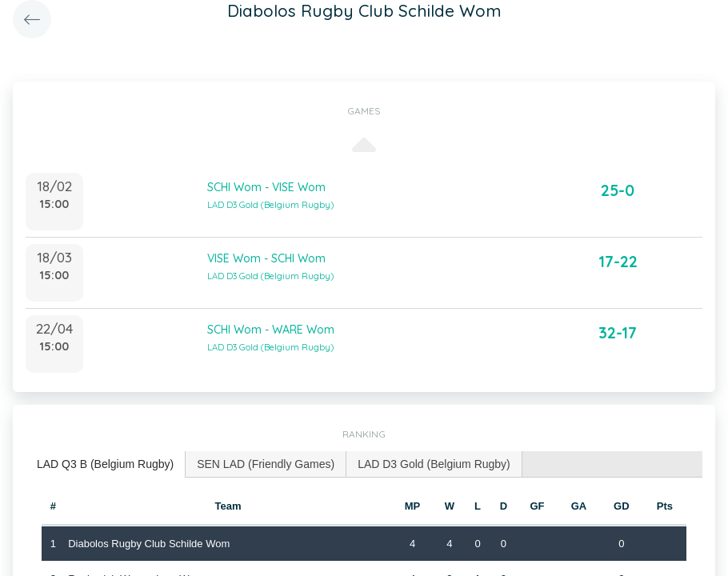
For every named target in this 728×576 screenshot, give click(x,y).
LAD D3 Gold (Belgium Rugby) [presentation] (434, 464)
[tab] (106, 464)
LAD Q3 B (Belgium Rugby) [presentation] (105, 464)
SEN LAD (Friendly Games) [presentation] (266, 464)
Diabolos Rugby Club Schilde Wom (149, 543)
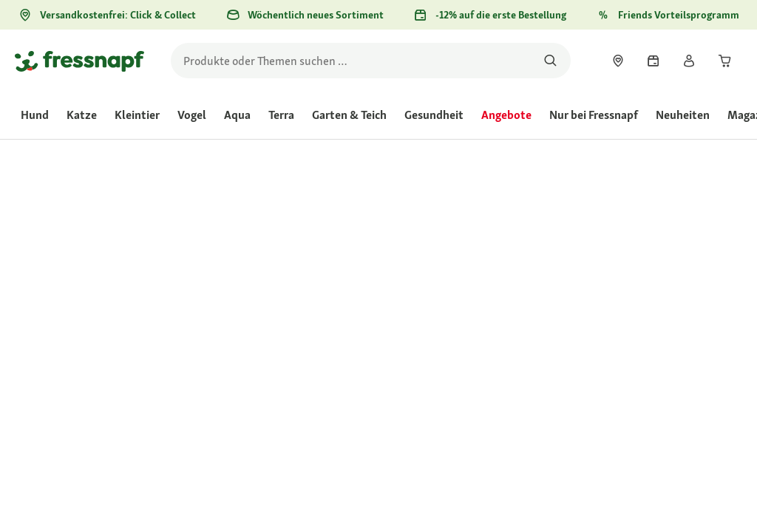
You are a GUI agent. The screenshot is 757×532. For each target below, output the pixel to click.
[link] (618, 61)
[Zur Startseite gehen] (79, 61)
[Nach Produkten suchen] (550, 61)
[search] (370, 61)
════════════════
**Exercise task**
Output every line of the material above verbatim, leaving out the two pictures.

**Completed exercise**
For every named target in this 728×576 screenshot, give click(x,y).
LAD D3 Gold (Belgium Rugby) [presentation] (434, 464)
[tab] (106, 464)
LAD Q3 B (Belgium Rugby) [presentation] (105, 464)
SEN LAD (Friendly Games) [presentation] (266, 464)
Diabolos Rugby Club Schilde Wom (149, 543)
You are a GUI agent. The screenshot is 757×532. For each target below, output the pixel to click.
[link] (618, 61)
[Zur Startseite gehen] (79, 61)
[Nach Produkten suchen] (550, 61)
[search] (370, 61)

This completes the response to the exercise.